Aydın Söke'de bir grup işçi ile yöneticileri arasında tartışma çıktı. Yöneticiler, işçilerin yapmadıkları işi yapmış göstererek fazla prim aldıklarını öne sürdü. İşçilerden biri duruma tepki gösterdi; amirinin kendisini sahtekârlıkla suçladığını söyleyerek tepki gösterdi. Şirket söz konusu işçiyi işten çıkardı. İşten çıkarılan kişi yerel mahkemede haklı bulundu. Ancak Yargıtay, işçiyi kusurlu buldu; yerel mahkemenin aldığı işe iade kararını bozdu.

Yargıtay 22. Hukuk Dairesi, amirinin, çalıştığı bölümdeki tüm işçilere yönelik sözlerine aşırı tepki vermesi nedeniyle işten çıkarılan çalışanın işe iadesine karar veren yerel mahkeme kararını bozdu. Yüksek Mahkeme, işçinin davranışıyla iş yerindeki uyumu bozmasının geçerli fesih nedeni olduğuna hükmetti.

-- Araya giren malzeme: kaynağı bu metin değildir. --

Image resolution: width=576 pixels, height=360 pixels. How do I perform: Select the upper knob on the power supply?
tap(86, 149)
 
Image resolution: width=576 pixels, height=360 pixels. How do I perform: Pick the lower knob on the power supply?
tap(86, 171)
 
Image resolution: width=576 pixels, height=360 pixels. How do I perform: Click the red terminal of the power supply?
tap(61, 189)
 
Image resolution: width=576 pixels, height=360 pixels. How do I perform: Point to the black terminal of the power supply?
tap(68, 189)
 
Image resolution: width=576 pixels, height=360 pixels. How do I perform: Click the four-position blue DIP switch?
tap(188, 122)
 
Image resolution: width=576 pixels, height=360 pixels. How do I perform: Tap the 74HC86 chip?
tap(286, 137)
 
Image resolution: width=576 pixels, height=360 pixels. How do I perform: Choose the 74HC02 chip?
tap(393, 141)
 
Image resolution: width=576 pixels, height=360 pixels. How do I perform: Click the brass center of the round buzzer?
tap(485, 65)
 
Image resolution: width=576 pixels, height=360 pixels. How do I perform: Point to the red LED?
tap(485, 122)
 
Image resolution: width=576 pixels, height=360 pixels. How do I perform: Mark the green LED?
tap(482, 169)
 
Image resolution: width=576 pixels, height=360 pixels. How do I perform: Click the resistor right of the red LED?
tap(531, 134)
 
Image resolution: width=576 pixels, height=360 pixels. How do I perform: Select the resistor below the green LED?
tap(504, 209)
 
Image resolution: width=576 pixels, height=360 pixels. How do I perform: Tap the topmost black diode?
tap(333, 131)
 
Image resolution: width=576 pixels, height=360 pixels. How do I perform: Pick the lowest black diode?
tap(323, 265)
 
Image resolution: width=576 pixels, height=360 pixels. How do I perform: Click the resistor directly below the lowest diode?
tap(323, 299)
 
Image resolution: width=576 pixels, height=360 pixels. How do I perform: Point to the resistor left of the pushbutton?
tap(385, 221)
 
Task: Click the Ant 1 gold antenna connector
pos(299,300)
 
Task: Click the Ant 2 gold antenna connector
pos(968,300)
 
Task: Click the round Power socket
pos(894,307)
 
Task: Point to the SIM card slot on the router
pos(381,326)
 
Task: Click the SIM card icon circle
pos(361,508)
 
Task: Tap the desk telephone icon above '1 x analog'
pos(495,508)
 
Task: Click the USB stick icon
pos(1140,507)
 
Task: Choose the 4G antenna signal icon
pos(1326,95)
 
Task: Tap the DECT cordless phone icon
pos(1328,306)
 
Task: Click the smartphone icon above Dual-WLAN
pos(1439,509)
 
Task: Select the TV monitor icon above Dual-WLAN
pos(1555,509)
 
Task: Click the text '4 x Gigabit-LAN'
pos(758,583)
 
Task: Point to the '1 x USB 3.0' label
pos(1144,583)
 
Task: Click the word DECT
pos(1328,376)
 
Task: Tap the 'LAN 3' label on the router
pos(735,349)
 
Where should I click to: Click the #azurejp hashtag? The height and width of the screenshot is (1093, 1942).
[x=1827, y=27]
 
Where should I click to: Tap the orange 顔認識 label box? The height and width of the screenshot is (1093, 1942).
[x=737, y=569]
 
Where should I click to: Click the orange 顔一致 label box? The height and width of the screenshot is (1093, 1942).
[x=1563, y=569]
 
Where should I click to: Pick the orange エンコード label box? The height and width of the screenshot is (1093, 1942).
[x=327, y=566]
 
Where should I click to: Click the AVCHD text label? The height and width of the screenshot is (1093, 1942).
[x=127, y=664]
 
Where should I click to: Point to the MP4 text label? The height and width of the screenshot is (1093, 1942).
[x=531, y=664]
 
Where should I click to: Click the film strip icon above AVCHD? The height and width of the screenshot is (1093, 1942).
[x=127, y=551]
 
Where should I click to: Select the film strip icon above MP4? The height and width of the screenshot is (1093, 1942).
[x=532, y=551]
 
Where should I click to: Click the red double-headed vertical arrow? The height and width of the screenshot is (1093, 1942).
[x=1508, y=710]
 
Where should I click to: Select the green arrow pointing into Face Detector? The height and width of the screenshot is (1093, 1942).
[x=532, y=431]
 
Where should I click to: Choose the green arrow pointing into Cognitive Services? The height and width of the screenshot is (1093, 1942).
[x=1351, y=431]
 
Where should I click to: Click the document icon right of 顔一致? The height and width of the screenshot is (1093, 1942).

Söke'de maaş ve primle çalışılan bir iş yerinde, yöneticiler, işçilerin yapmadıkları işi yapmış gibi göstererek fazla prim almaya çalıştığını belirledi. Yönetimin sözlü uyarı kararı almasının ardından tüm işçiler, hata yaptıklarını kabul ederken, bir işçi bağırarak amirin kendisini sahtekârlıkla suçladığını, şerefine yönelik hakaret ettiğini söyledi. İşçi, amirinin uyarısına rağmen tepkisini sürdürdü ve arkadaşları tarafından dışarı çıkarılabildi.

YEREL MAHKEME İŞÇİYİ HAKLI BULDU

Yönetimin yaşananlar dolayısıyla işten çıkardığı işçi, iş sözleşmesinin haklı ve geçerli neden olmadan feshedildiğini savunarak, Söke 1. Asliye Hukuk Mahkemesi'nde işe iade davası açtı. Davalı vekili, işçinin amirine karşı şeref ve haysiyet kırıcı asılsız ihbar ve isnatlarda bulunduğunu savundu.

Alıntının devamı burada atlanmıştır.